Percent plasma cells — Bone marrow aspirate and biopsy is a key part of the diagnostic evaluation of suspected MM. Clonal bone marrow plasma cells ≥10 percent is a major criterion for the diagnosis of MM. (See 'Diagnostic criteria' below.)

The bone marrow plasma cells can be estimated from [65]:

Core biopsy using hematoxylin and eosin stain

Aspirate using Wright's stain

Core biopsy specimens are preferred. However, if the percent plasma cells in the aspirate and core biopsy differ, the higher value should be used. Flow cytometry and immunohistochemistry for CD138, kappa light chains, or lambda light chains should not be used to determine bone marrow plasma cell percentage as background staining and other technical issues can overestimate the result.

Clonality should be established by showing a kappa/lambda light chain restriction on flow cytometry, immunohistochemistry, or immunofluorescence. The percentage clonal plasma cells identified impacts the likelihood of diagnosis:

≥60 percent – Diagnostic of MM regardless of other findings [65]. Asymptomatic patients with ≥60 percent clonal plasma cells in the bone marrow have a risk of progression to end-organ damage in the next two years of greater than 80 percent and a median progression-free survival of approximately seven months [70,71].

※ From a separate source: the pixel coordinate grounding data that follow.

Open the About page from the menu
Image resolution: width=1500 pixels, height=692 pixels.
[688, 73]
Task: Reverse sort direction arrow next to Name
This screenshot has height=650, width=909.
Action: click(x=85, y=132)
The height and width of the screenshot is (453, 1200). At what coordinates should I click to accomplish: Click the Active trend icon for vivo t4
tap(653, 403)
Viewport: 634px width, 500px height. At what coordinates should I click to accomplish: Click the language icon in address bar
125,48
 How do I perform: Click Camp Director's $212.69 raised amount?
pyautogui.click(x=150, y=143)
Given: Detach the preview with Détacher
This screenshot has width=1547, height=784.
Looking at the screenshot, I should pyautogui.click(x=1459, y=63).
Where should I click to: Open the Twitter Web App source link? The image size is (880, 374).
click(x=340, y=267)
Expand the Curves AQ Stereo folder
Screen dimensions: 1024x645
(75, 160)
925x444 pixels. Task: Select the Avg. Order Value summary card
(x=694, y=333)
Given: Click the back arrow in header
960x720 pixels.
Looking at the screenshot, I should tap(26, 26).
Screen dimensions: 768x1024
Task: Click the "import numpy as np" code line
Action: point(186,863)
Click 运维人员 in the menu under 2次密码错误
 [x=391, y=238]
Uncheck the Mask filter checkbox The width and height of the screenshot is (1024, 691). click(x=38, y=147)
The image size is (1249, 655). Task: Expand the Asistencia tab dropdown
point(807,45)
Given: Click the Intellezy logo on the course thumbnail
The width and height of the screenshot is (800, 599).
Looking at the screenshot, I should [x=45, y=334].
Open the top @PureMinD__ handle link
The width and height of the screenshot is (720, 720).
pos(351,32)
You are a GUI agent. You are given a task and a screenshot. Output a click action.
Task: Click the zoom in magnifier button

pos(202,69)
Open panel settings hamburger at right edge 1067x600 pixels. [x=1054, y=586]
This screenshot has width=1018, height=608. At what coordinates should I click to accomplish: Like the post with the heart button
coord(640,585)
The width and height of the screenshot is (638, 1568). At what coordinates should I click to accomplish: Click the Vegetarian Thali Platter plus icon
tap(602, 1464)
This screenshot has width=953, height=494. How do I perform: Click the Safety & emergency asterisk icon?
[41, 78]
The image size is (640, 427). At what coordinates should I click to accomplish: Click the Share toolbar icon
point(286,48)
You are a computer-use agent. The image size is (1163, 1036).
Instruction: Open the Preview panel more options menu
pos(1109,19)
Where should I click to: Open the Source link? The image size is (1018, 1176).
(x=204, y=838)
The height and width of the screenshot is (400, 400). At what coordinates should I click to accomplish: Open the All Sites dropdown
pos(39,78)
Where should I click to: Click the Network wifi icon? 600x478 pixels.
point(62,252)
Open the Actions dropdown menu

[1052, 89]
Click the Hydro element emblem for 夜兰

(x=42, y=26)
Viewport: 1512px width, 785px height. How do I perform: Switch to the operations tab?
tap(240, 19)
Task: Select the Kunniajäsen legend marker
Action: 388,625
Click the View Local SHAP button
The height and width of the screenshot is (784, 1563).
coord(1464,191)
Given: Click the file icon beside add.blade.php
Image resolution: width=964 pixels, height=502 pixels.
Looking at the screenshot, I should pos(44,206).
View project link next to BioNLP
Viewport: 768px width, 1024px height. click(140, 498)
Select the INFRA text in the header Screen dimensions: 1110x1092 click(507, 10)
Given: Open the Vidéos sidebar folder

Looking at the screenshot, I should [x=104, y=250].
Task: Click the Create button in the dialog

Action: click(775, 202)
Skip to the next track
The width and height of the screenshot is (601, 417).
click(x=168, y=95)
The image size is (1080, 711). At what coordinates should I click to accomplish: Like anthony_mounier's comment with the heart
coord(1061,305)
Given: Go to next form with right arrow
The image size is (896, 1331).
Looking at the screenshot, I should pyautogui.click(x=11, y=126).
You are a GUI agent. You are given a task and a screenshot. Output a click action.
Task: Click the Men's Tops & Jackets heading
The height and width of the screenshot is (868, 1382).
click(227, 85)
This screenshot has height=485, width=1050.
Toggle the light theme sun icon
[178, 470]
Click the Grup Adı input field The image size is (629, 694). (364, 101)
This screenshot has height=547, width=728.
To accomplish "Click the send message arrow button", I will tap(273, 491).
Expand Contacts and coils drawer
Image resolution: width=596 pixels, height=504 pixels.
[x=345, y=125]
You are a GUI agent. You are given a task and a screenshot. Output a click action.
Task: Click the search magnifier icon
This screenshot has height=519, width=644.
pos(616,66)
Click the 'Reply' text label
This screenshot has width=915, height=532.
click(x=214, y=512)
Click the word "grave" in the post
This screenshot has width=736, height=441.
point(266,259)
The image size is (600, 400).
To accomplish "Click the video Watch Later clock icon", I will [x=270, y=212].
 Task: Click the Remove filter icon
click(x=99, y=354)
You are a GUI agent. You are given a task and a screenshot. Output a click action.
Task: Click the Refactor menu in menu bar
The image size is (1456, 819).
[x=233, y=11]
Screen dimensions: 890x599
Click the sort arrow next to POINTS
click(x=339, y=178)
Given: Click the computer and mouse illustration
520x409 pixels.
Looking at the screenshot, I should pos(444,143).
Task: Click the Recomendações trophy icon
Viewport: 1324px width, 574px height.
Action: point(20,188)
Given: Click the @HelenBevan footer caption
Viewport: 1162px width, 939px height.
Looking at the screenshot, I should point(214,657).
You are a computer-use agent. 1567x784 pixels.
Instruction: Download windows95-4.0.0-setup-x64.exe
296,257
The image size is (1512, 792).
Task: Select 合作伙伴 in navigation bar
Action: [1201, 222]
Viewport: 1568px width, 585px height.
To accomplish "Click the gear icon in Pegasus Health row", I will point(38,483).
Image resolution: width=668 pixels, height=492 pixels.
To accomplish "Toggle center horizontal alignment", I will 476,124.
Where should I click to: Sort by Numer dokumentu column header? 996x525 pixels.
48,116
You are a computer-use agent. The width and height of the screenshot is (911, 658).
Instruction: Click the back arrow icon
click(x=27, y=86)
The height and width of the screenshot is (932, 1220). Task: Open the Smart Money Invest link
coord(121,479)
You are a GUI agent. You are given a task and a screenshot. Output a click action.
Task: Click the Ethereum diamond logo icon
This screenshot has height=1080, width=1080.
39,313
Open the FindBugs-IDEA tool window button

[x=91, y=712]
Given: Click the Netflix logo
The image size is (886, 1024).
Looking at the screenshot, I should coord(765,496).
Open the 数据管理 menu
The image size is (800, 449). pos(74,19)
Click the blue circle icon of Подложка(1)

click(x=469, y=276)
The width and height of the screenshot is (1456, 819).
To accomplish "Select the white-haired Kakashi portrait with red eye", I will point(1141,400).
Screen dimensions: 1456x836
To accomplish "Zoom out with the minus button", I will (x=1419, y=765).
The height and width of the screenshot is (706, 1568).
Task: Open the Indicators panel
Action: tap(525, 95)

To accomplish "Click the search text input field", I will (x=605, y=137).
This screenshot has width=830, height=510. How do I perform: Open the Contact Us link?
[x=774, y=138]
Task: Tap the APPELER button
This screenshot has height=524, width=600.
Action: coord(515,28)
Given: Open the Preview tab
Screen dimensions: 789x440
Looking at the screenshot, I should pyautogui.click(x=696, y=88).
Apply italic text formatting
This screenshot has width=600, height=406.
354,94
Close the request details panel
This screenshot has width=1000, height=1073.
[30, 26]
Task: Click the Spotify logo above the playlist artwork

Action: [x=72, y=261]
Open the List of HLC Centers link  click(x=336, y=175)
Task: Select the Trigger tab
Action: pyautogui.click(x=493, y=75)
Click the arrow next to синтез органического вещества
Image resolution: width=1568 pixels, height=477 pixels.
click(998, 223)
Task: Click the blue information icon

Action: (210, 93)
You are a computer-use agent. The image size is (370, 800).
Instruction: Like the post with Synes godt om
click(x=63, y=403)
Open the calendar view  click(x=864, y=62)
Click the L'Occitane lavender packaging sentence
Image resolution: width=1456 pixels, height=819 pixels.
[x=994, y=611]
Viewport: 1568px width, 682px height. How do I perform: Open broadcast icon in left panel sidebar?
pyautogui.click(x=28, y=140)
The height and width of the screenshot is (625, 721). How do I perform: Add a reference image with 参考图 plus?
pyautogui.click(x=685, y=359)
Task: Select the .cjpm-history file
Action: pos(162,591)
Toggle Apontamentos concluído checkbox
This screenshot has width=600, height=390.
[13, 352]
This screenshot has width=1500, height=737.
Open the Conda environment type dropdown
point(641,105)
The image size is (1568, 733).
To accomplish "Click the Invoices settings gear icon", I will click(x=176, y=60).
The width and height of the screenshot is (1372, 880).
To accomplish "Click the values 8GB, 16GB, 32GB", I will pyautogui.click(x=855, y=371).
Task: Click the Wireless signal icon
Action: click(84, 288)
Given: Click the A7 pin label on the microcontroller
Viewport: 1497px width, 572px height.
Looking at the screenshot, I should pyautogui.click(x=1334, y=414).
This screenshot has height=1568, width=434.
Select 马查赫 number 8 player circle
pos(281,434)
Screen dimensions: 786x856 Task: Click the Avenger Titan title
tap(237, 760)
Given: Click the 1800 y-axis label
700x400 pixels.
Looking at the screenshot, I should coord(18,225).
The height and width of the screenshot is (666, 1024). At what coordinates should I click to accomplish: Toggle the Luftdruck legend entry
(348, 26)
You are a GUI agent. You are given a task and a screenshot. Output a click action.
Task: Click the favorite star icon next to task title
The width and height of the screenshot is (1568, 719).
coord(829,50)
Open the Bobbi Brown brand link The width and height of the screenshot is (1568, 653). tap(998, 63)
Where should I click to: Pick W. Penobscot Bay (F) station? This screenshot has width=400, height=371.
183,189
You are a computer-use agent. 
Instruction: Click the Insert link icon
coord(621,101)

>10 to <60 percent – Found in the vast majority of patients with MM, but not diagnostic of overt myeloma in the absence of related organ or tissue impairment or identification of a biomarker.

<10 percent – Due to patchy bone marrow involvement, bone marrow aspirate and biopsy may show <10 percent plasma cells in approximately 4 percent of patients [9].

A diagnosis of MM can be made in patients with less than 10 percent clonal plasma cells on biopsy if other diagnostic criteria are fulfilled and after histopathologic confirmation of a soft tissue or bony plasmacytoma [15]. Since bone marrow involvement may be more focal than diffuse, some patients may require bone marrow aspirate/biopsy from several different sites or an image-guided biopsy of a focal lesion in order to establish the diagnosis.

Morphology and immunophenotype — Plasma cells are identified in the bone marrow based on morphology and immunophenotype. Multiparametric flow cytometry that can detect six or more antigens (commonly CD38, CD45, CD56, CD19, kappa, and lambda) simultaneously is used in many laboratories to identify and ascertain the clonality of plasma cells in myeloma.

Morphology – The morphologic features of plasma cells can differ depending on their maturity and, at times, they may be morphologically indistinguishable from myeloblasts. Mature plasma cells are oval with abundant basophilic cytoplasm (picture 5). The nucleus is round and eccentrically located with a marked perinuclear hof, or cytoplasmic clearing (picture 4). The nucleus contains "clock-face" or "spoke wheel" chromatin without nucleoli. Immature plasma cells have dispersed nuclear chromatin, prominent nucleoli, and a high nuclear to cytoplasmic ratio.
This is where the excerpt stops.